The wildlife welcome, though, isn’t open to one animal: the squirrel. I’ve had a loathing for tree-rats since 1998, when I lived in a house with two gigantic and prolific pecan trees. They were incredibly prolific before the tree-rats stripping the trees of anything remotely edible, and squirrels have the charming habit of partially eating nuts, dropping them, and grabbing another. This meant that every available surface was covered with pecan shells and hulls, which stained concrete and left glass-sharp shell shards underfoot.

Problem is, tree-rats get into everything, and they don’t even have the charms of real rats. Norway rats have high intelligence, long-term memories, and adaptability, while squirrels have nothing other than a prodigious breeding cycle to keep them from becoming extinct. Sometimes it’s the arcing buzz of a tree-rat connecting with a live electrical line, causing a brownout or blackout in the neighborhood that requires you to reset every electric clock in the house. Sometimes it’s the “do you MIND?” expression as one cleans his testicles on the hood of your car in the morning. The aspect of tree-rat behavior that really affects me, though, is their automatic assumption that every pot and planter in the area is full of cached nuts. Apparently dragonfruit cactus and Venus flytrap seedlings smell like a veritable Smaug’s hoard of acorns and other nuts, so I come home from the Day Job to find uprooted and tossed flytraps everywhere.
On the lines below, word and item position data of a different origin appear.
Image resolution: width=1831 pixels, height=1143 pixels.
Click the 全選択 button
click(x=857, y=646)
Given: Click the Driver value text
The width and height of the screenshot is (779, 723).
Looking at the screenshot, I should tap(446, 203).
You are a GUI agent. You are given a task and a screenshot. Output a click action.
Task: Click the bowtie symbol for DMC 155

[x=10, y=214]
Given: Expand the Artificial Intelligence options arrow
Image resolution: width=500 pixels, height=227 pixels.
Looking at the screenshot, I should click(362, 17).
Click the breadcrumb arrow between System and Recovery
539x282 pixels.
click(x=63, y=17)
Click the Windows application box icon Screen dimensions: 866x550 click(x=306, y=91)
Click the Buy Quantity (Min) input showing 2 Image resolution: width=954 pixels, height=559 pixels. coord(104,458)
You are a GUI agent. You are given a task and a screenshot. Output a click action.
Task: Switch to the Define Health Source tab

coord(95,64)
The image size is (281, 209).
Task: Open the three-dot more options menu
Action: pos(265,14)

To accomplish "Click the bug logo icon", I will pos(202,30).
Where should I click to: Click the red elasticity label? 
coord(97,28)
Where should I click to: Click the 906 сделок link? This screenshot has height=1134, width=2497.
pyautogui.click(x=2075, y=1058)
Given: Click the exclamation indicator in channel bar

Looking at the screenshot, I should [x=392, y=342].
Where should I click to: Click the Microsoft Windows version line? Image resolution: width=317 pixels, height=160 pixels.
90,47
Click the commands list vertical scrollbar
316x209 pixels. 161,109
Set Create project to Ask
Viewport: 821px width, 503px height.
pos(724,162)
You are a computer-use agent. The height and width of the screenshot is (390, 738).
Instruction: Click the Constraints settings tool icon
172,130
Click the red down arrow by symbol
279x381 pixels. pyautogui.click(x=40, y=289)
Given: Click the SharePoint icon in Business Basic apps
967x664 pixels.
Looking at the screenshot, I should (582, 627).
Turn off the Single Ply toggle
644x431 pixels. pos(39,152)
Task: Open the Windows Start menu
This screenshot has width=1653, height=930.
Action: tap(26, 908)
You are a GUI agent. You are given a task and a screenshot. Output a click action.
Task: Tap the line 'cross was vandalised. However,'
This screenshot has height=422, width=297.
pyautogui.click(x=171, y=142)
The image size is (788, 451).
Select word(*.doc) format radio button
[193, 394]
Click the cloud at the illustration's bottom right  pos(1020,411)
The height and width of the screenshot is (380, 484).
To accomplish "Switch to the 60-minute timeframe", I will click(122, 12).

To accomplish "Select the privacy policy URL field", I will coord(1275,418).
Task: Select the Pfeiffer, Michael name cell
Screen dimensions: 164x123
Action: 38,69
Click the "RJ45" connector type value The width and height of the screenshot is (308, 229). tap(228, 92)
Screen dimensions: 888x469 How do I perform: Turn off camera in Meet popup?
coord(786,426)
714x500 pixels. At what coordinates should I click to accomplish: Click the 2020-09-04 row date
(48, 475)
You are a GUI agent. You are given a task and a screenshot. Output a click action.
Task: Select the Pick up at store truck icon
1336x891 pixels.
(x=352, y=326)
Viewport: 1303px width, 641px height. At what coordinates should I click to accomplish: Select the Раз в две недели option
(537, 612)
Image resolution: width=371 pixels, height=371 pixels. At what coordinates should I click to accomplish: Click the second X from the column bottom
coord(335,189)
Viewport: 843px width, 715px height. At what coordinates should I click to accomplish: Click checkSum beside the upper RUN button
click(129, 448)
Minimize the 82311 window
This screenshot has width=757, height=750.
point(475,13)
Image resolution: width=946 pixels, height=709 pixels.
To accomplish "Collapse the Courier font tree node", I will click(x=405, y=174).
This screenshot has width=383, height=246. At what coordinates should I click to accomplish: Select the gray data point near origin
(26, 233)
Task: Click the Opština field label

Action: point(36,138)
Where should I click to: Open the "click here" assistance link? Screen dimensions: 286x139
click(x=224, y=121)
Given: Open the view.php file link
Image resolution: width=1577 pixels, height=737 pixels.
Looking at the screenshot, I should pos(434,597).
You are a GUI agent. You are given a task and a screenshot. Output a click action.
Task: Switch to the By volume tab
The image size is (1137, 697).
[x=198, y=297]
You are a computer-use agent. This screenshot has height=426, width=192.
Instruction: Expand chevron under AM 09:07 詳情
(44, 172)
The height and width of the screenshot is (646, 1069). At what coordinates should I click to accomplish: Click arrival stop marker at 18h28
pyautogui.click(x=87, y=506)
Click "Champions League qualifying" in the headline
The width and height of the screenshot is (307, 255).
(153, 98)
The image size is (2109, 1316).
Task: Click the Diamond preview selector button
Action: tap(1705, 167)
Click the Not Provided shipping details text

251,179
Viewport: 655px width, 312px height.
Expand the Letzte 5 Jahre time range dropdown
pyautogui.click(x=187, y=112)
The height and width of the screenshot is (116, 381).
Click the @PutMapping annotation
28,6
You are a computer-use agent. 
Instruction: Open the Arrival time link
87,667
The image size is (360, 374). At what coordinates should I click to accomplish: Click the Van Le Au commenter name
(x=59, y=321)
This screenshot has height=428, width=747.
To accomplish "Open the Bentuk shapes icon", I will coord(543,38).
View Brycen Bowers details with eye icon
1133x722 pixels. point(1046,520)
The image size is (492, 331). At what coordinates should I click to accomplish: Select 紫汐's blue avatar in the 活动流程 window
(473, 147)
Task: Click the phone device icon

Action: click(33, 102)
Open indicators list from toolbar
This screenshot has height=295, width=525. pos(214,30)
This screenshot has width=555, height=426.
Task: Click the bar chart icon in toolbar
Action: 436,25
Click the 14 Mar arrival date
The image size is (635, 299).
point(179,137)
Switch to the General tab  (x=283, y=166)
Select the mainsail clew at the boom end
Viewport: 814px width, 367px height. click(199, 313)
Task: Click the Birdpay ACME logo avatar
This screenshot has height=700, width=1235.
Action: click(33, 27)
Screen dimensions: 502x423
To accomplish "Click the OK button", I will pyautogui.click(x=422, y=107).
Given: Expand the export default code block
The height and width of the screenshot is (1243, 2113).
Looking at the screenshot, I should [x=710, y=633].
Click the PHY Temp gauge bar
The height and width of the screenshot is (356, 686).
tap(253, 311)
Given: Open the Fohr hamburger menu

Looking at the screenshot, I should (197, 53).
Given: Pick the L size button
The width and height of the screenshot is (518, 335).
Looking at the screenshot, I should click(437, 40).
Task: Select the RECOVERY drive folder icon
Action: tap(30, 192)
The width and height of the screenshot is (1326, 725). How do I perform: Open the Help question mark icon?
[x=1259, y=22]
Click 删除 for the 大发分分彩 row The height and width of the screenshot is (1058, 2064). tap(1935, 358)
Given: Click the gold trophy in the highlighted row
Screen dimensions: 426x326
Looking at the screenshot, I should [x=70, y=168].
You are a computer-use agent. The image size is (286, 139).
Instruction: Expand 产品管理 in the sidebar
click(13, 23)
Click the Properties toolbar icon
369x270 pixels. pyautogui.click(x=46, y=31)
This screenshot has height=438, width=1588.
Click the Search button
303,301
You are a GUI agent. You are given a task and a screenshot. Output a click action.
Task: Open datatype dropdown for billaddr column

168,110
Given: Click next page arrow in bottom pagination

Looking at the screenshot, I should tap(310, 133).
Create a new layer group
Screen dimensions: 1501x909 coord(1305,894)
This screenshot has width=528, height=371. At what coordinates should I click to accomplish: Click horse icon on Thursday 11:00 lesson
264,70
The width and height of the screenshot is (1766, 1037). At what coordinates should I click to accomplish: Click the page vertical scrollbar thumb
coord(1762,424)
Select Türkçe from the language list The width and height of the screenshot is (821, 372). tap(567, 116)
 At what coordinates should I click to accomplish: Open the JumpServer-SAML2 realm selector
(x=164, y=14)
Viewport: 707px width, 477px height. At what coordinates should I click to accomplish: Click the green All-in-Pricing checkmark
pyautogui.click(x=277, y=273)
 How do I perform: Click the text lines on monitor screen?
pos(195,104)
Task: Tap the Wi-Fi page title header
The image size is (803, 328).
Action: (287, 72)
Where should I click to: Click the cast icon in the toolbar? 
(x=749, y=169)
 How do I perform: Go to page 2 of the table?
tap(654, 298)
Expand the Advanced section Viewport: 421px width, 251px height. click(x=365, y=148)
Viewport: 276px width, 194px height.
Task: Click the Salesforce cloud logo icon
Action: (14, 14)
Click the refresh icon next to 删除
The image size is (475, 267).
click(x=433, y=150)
Hav-A-Hart traps don’t work, because of a combination of utter stupidity and tripwire reflexes. I don’t want to use poisons, because they’d also take out any scavengers of their corpses, from cats to crows to Harris’s hawks. Electric fences are both impractical and a waste of time. They breed faster than standard predators can thin them out, and the Czarina absolutely refuses to allow me to chain up a crocodile monitor to oversee the Sarracenia beds. Hence, I suspect that the rat-sniper from Moscow may have the right idea. Crouching on the back porch with a $3500 air-rifle fitted with a laser sight…and the last thing the squirrel hears is a hearty yell of “Hey! Tree-Rat! SMILE!”